Keep the pictures out of the copy and print all the entries below exactly.

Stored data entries
═══
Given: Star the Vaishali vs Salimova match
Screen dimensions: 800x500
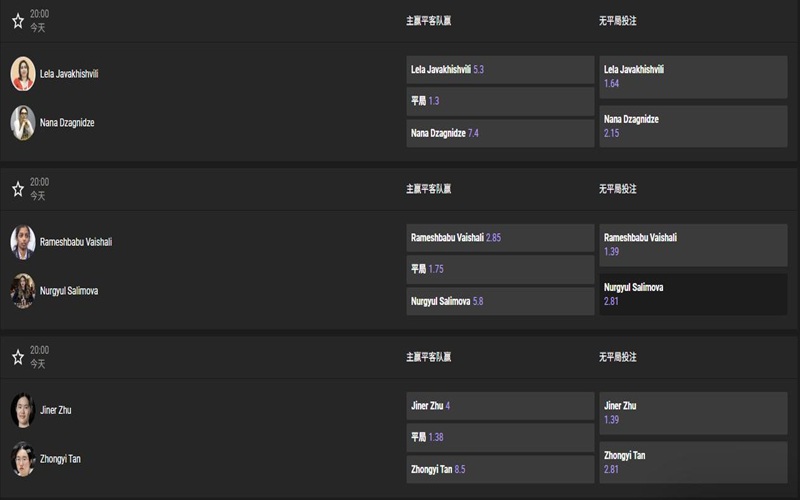Looking at the screenshot, I should (17, 189).
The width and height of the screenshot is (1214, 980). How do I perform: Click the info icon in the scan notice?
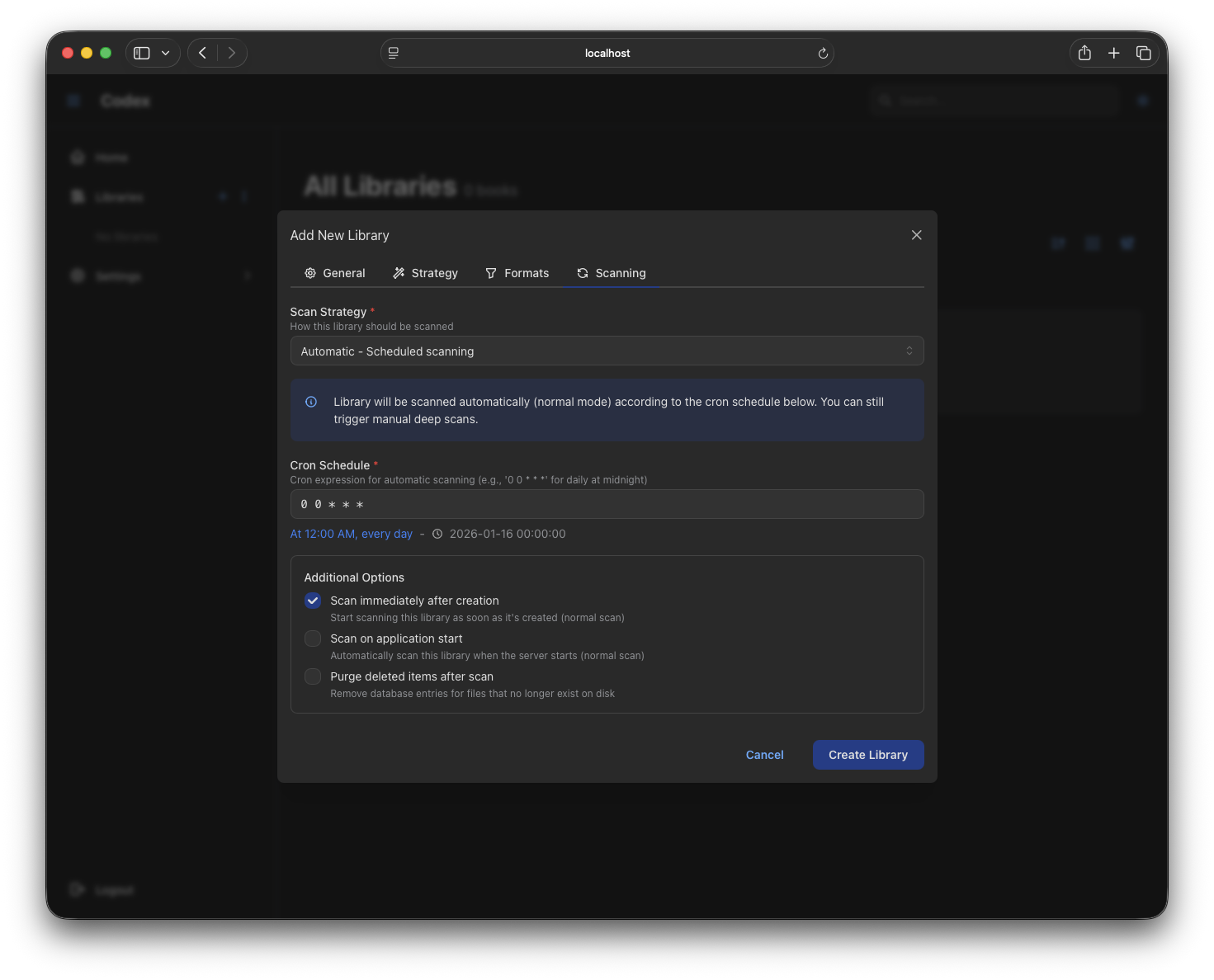311,402
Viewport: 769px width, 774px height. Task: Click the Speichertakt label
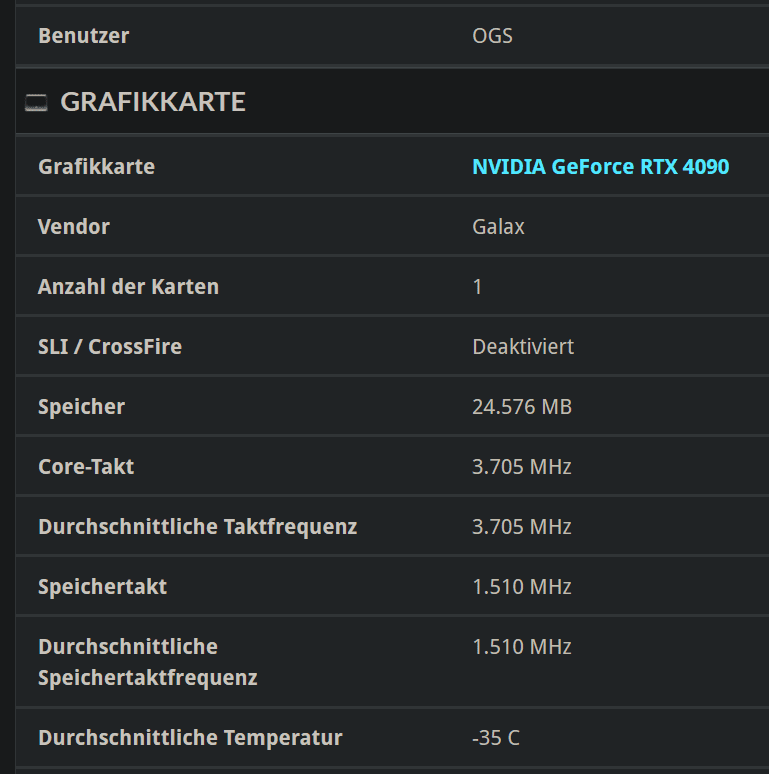pos(102,587)
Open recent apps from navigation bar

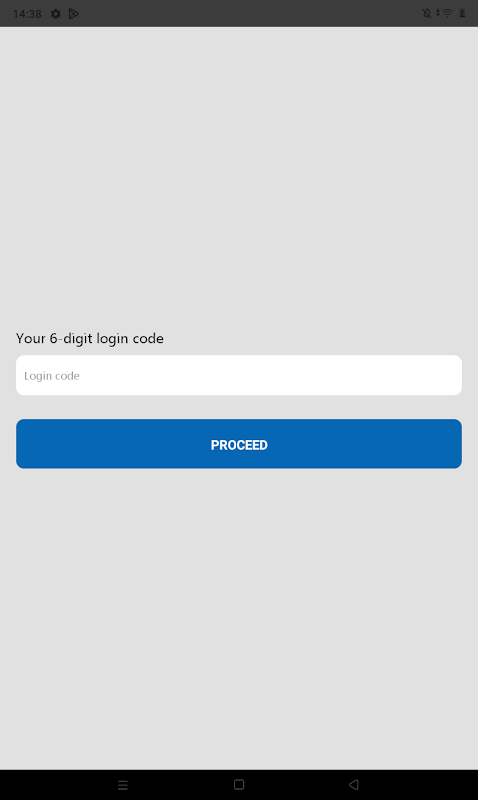(x=123, y=785)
═══
RESPONSE AREA:
Given: Star the Vaishali vs Salimova match
Screen dimensions: 800x500
Looking at the screenshot, I should (17, 189).
The width and height of the screenshot is (1214, 980). How do I perform: Click the info icon in the scan notice?
311,402
Viewport: 769px width, 774px height. Task: Click the Speichertakt label
pos(102,587)
Open recent apps from navigation bar

(x=123, y=785)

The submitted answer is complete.